Continue taking slow, steady, deep breaths. And while doing so, scan your body for the following tension hot spots:

  • Head: If your eyes are scrunched and squinted, release the muscles surrounding your eyes, forehead and nose. Open your jaw slightly to loosen clenched muscles near your mouth.

  • Shoulders: If your shoulders are pulled up toward your ears, relax and lower them.

  • Chest: If your shoulders are rounded forward, adjust your form by pushing your chest out and squeezing your shoulder blades together. This will allow for deep breaths.

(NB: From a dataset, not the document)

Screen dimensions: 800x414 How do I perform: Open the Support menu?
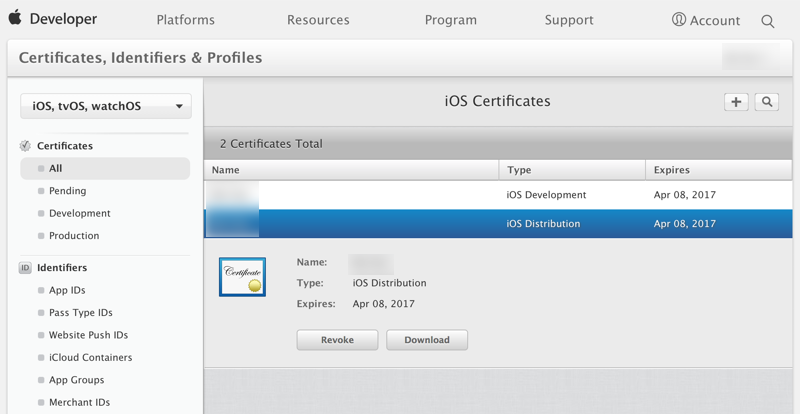[x=569, y=20]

  • Hands: When overwhelmed, we tend to unconsciously clench our hands. Ball your hands into tight fists. Notice the tension in your fingers and wrists. Now, slowly release your fingers and observe how nice it feels to relax these muscles.

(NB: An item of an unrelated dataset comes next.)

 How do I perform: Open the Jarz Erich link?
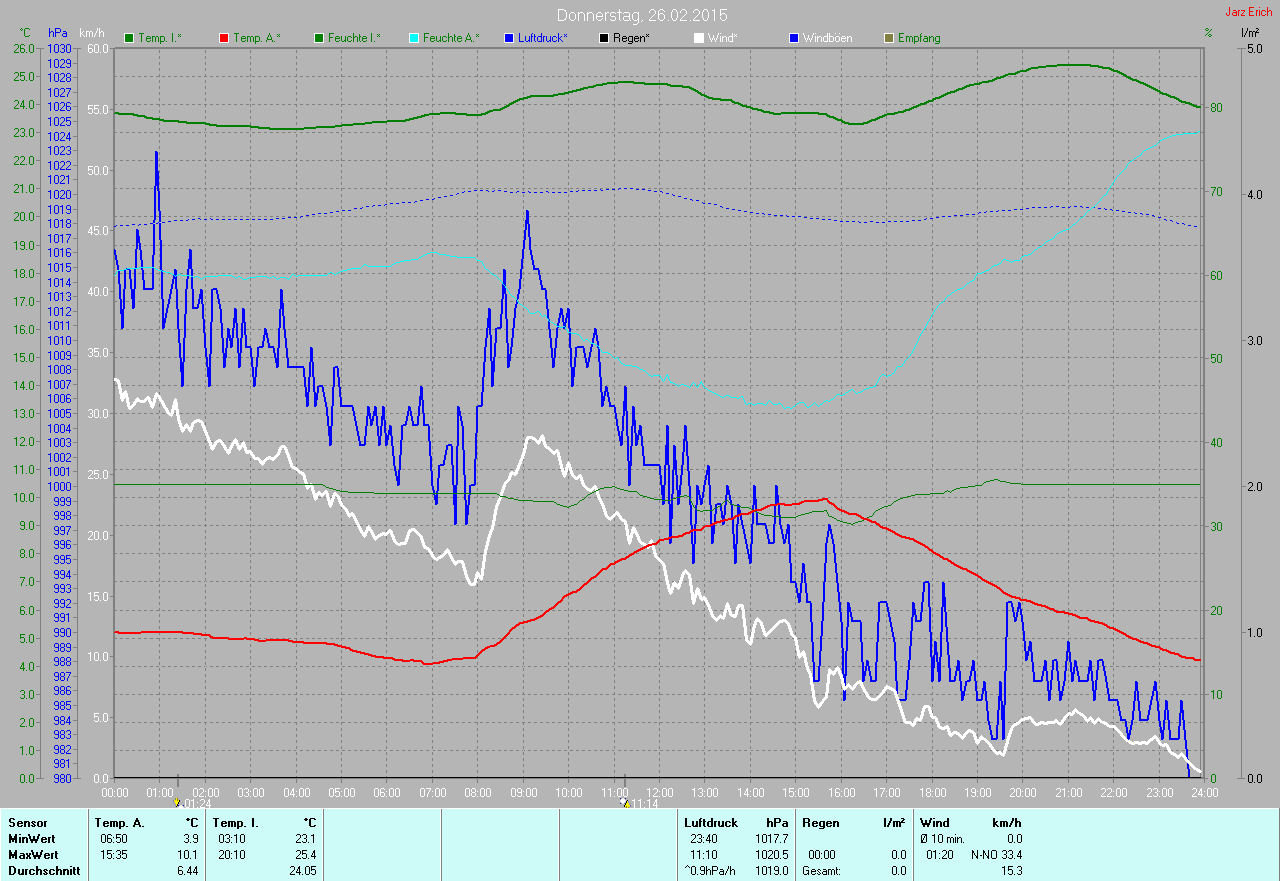1250,13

  • Lower limbs: Your thighs and glutes should feel light, loose and limber.

Train of thought. Mastering meditation takes practice and patience. Don’t get frustrated if intrusive thoughts wander into your mind. A helpful visualization technique for letting go of such thoughts is to envision a river with a swift, soothing current. When a thought enters your mind, think of it like a leaf. Acknowledge and accept its presence, then watch it drift away. Refocus and return your attention to your body, your breathing, and the present moment.

Once your meditation is complete, try carrying this calm into the rest of your day. Meditation and mindfulness require daily reps to be effective. As with any form of exercise, it becomes easier and yields greater results with practice.